--- Begin Excerpted passage ---

# Anyone Tried Jedwards International, Inc. ?



## thinkativeone

Anyone tried Jedwards International, Inc., i.e. http://www.bulknaturaloils.com/ ? 

I ask because I limit my soap making to only certified organic oils and essential oils (maybe eventually certified organic extracts... Have seen that it has been done, just do not know how yet). Their certified organic coconut oil is the cheapest I have found (they just got it back in stock, and are already out of stock again, so I am preparing for next time they have it in). Same for the certified organic essential oils. It is between them and Mountain Rose Herbs for me. Thanks guys! :wave:


----------



## VanessaP

I've only ever tried their cocoa butter wafers but they are a really great quality product.

--- End Excerpted passage ---

**Stated problem**
Reproduce the Jedwards International thread from "Anyone tried Jedwards International, Inc., i.e." to "great quality product.". Work from the Jedwards International thread alone.

--- Begin Data entries ---

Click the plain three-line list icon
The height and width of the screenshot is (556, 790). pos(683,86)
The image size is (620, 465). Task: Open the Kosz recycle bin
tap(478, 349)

--- End Data entries ---
--- Begin Data entries ---

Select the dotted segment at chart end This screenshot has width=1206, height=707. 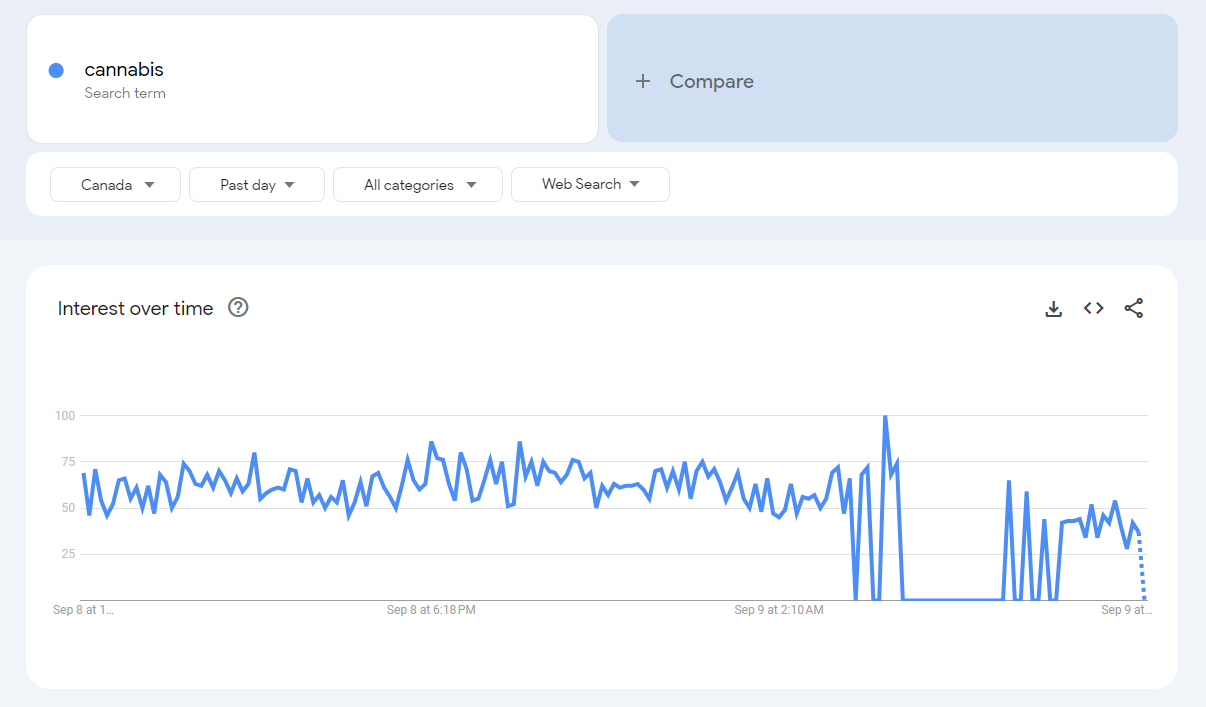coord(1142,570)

--- End Data entries ---
--- Begin Data entries ---

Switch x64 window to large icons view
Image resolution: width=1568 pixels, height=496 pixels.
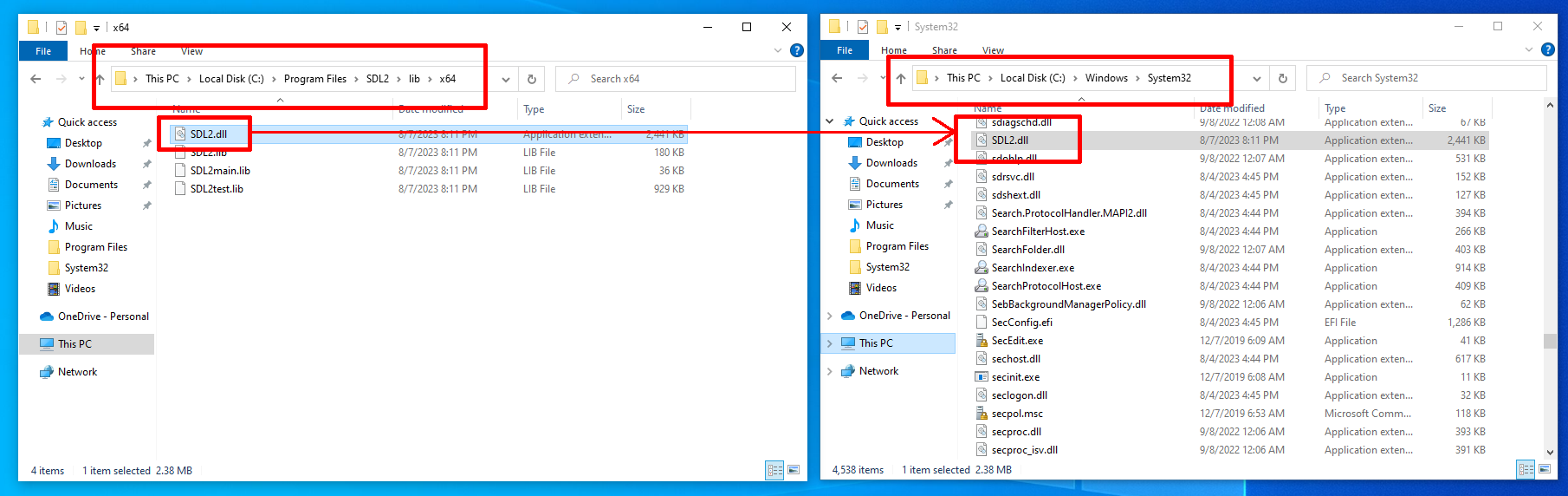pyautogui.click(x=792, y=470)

--- End Data entries ---

**Solution to this exercise**
Anyone tried Jedwards International, Inc., i.e. http://www.bulknaturaloils.com/ ? 

I ask because I limit my soap making to only certified organic oils and essential oils (maybe eventually certified organic extracts... Have seen that it has been done, just do not know how yet). Their certified organic coconut oil is the cheapest I have found (they just got it back in stock, and are already out of stock again, so I am preparing for next time they have it in). Same for the certified organic essential oils. It is between them and Mountain Rose Herbs for me. Thanks guys! :wave:


----------



## VanessaP

I've only ever tried their cocoa butter wafers but they are a really great quality product.